The results also show a performance difference between using an extra-large VM and a small VM. The results show that a single extra-large VM provides a little more than 1.5 times the throughput than on a small VM. The reason behind achieving higher throughput on extra-large VM is because extra-large VMs have more resources (memory, cores and network bandwidth) compared to a small VM to handle the 30 threads. In addition the small VM being a single core, .NET 3.5 uses workstation GC which suspends all threads during collection and the lower available memory on small VMs can trigger GC more frequently when compared to extra-large VMs. Even so, there are cost differences between the small and extra-large VM and it depends upon your applications workload whether it will get lower cost per transaction using several small VMs vs. fewer extra-large VMs.
Figure 7 Compare the performance of different sized batch requests to multiple partitions using 30 threads on 1 VM
The storage system monitors the usage patterns of the partitions, when it recognizes that there is a lot of traffic to some partitions, the system will respond by automatically spreading them out across many storage servers. This will result in lower latencies and higher overall throughput as the traffic load is now being distributed across many servers. However, a partition (i.e. all entities with same partition key) will be served by a single server to provide transaction ordering and strong consistency for the operations to that partition. It is important to note that the amount of data stored within a partition is not limited by the storage capacity of one storage node (we will have more information on this in a future post that provides an overview of our storage architecture).
Since entities with the same PartitionKey are stored together and served by a single server, it allows efficient querying within a partition. Your application can also benefit from efficient caching and other performance optimizations that are provided by data locality within a partition. There is a tradeoff here between trying to benefit from entity locality, where you get efficient queries over entities in the same partition, and the scalability of your table, where the more partitions your table has the easier it is for Windows Azure Table to spread the load out over many servers.
Important: This prior posting gave the scalability targets of Windows Azure Tables. There we say that we are targeting a storage account to perform up to 5,000 operations per second (where an operation here is a single entity), and a single partition to perform up to 500 entities per second. The results we show in this section are higher than both of these. Our service allows a storage account and partition to go above these targets, based upon the excess load that the storage service can handle. But it is important to design your system within these targets, because if the storage service is under heavy load it will start to throttle the storage account and the partition for excess load over these targets. Also, these targets are not exact in that it also depends upon the exact mix of operations and size of operations for your service. Therefore it is important to perform stress tests to see where the limit of a single partition is and if your expected access patterns allow you to reach the expected targets.

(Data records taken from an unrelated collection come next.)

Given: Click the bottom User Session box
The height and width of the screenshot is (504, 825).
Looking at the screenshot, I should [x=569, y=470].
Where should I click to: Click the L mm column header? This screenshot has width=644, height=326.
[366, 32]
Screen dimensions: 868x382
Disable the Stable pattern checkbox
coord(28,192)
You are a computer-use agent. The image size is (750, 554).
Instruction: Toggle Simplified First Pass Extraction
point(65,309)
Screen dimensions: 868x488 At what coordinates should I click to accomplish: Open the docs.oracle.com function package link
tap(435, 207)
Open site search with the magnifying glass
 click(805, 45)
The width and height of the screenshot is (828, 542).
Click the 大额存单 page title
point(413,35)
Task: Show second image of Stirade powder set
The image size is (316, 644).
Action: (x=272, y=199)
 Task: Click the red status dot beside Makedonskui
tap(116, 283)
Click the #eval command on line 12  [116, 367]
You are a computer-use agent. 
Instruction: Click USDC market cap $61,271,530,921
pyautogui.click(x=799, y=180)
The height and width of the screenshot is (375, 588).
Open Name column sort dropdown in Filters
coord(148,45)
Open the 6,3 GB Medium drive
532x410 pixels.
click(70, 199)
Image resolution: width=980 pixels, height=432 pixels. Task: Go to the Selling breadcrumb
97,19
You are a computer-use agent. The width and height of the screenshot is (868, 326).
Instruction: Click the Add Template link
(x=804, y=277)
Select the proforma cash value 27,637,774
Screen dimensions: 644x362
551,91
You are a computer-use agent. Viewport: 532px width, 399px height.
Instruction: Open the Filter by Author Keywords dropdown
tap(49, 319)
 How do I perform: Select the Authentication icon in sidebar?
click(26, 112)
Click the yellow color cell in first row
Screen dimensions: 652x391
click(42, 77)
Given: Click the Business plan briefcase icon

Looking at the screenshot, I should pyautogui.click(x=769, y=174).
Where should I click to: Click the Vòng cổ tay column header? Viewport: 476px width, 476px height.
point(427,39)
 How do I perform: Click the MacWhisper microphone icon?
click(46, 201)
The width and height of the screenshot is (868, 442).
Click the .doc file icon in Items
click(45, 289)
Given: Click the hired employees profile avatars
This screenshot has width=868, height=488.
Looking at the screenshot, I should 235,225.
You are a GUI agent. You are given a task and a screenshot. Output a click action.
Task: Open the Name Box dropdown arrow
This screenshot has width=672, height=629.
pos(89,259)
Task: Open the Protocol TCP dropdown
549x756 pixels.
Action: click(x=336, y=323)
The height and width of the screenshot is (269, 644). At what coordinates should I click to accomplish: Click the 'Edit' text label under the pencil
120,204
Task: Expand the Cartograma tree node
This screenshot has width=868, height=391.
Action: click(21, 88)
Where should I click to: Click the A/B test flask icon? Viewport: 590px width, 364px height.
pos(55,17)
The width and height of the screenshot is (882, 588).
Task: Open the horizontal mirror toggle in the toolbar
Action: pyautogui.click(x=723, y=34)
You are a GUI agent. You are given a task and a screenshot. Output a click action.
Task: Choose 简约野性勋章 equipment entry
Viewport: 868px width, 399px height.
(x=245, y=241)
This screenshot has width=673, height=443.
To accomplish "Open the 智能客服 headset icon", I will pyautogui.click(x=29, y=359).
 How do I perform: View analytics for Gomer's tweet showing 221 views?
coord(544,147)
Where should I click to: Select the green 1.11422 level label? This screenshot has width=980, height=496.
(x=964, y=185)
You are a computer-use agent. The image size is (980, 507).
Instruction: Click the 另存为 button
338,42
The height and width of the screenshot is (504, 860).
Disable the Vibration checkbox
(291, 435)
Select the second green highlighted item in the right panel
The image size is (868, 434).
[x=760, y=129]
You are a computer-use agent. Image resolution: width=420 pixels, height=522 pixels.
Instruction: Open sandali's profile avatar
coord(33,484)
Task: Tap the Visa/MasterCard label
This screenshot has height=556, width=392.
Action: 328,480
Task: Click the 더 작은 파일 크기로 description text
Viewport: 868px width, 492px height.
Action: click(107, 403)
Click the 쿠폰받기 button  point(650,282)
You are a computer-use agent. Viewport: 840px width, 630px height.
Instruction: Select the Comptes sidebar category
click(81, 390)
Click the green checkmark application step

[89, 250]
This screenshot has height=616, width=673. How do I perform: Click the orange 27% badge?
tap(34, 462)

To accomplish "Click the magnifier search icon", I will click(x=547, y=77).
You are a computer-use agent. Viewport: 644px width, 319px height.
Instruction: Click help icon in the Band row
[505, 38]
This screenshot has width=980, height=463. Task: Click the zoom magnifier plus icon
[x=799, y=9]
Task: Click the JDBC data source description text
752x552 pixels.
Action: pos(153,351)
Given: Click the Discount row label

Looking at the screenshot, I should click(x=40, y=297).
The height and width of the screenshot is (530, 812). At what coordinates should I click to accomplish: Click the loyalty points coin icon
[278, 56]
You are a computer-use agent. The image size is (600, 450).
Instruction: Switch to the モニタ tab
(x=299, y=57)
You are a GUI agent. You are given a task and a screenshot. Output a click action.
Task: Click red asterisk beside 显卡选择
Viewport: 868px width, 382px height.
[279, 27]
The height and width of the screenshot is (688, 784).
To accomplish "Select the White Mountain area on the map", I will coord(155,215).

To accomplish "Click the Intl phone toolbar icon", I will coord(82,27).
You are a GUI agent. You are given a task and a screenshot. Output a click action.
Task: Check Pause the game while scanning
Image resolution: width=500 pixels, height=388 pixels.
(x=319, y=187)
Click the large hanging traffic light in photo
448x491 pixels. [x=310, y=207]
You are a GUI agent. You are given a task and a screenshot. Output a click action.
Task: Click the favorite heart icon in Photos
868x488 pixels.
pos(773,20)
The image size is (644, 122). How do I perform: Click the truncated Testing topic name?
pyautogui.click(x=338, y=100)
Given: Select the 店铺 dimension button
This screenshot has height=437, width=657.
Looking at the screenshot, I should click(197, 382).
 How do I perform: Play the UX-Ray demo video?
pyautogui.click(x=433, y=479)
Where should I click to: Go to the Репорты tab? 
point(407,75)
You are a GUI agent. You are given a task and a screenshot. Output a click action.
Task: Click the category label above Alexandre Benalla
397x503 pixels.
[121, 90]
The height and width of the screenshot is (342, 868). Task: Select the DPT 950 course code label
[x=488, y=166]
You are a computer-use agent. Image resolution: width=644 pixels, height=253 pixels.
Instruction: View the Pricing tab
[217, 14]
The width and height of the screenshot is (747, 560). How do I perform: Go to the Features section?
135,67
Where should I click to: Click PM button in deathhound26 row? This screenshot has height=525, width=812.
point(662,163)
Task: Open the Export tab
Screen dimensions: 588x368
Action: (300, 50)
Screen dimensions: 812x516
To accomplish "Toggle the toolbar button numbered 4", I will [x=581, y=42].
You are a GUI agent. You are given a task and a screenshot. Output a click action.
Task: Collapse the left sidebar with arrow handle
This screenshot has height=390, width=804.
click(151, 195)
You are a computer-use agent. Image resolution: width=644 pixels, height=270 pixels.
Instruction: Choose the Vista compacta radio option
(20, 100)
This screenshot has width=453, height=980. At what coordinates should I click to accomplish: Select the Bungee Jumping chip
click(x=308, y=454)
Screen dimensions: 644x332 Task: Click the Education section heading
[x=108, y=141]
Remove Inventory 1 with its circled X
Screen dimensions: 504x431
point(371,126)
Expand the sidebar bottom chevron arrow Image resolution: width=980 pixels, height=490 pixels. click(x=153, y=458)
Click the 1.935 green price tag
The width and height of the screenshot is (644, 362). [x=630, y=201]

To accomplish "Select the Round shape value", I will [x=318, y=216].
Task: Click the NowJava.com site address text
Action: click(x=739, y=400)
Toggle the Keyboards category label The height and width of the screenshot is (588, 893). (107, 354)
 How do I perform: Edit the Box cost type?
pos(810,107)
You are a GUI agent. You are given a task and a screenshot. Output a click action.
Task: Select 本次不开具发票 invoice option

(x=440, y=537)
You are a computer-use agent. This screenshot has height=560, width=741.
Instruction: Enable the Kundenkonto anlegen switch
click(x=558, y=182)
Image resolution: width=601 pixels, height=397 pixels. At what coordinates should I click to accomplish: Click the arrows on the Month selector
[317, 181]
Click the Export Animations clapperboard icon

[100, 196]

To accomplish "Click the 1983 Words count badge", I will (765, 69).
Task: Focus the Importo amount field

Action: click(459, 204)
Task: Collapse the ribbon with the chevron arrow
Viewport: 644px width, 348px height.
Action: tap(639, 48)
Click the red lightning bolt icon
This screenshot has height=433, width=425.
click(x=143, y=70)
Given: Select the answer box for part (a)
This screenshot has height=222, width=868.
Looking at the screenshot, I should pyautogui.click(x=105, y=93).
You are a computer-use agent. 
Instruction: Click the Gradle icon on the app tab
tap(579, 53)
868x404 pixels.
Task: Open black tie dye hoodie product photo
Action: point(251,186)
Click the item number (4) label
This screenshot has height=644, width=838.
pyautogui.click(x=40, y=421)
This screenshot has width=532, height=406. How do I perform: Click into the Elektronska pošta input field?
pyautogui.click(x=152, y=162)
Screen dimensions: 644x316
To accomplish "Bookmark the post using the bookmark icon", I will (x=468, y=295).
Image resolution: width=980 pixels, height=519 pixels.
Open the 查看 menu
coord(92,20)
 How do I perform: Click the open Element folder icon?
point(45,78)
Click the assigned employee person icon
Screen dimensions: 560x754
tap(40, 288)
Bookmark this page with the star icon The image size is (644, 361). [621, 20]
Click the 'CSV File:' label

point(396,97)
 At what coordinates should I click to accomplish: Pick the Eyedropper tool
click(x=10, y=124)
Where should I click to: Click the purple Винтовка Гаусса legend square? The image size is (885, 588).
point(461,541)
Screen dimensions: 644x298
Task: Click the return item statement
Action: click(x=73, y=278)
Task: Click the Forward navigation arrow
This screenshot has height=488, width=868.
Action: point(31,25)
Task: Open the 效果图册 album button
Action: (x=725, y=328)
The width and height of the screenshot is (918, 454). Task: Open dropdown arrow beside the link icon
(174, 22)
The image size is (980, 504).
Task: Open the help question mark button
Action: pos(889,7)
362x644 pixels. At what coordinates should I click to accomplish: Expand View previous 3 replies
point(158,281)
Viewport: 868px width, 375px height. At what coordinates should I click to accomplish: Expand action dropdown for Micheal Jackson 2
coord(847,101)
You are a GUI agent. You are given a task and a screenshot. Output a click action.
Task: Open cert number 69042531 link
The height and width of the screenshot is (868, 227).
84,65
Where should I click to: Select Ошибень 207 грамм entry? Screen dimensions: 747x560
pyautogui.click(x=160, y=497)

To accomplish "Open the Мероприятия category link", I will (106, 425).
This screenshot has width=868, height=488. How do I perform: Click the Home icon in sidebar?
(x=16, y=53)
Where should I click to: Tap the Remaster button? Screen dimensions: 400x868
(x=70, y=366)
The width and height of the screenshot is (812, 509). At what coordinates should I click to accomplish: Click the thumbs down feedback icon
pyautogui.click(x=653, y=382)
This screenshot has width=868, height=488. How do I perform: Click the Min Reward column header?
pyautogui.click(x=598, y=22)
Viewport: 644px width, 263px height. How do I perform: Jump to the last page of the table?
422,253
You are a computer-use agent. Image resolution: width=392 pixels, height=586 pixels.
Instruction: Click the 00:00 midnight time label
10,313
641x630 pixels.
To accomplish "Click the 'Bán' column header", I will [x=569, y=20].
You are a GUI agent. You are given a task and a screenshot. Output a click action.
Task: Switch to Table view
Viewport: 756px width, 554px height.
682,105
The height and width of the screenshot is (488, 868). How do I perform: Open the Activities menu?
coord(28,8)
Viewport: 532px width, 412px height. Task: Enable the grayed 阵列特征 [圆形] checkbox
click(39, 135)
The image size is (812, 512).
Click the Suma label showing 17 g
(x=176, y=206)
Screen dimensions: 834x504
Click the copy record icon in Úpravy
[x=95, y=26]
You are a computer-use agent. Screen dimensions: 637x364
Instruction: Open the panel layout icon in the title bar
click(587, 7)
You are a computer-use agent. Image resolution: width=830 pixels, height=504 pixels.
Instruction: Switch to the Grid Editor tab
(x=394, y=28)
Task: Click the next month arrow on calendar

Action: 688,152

To understand the impact of number of partitions on scalability, we compared the throughput of inserting single entities using 15 threads per extra-large VM into a single partition and multiple partitions. The results for Inserts and Gets are shown in Figure 8 and Figure 9 respectively. The x-axis shows the number of extra-large VMs used to generate the traffic and y-axis shows the entities inserted/retrieved per second. Figure 8 shows single entity inserts, whereas we will look at the throughput using batch requests later in the blog post.
Figure 8 shows that a single partition in a table served around 1000 entities per second at 5 VMs, with 0.0004% of the requests throttled (no throttling occurred at 2 VMs doing 600 entities per second). Then as we increased the load on the single partition, we saw around 0.03% of the requests throttled at 10 VMs, and 0.2% of the requests throttled at 16 VMs, all for the single partition results. These results show the importance of understanding the scalability targets of a single partition, and staying within them. Whereas for the multiple partition results, the throughput continued to scale up as the load increased as we added VMs, since the application distributed the requests across many partitions, and then the Table service was able to appropriately distribute the traffic across many storage nodes to meet the additional traffic demands.
Figure 8 Compare single entity insert throughput between single and multi-partition (Using 15 threads per extra-large VM)
Figure 9 compares the throughput we get for single entity GETs for single and multiple partitions. The results show that distributing the requests over multiple partitions provides higher throughput than a single partition for the same reasons as described for Figure 8. Comparing Figure 8 with Figure 9, we see as expected that GETs provide higher throughput than Inserts since writes are more expensive than reads.
Figure 9 Compare single entity GET throughput between single partition and multi-partition. 15 threads per extra-large VM
Now that we have established the throughput limits of a single partition and the importance of distributing the load across multiple partitions with single entity operations, we will now examine the benefits of using batch operation.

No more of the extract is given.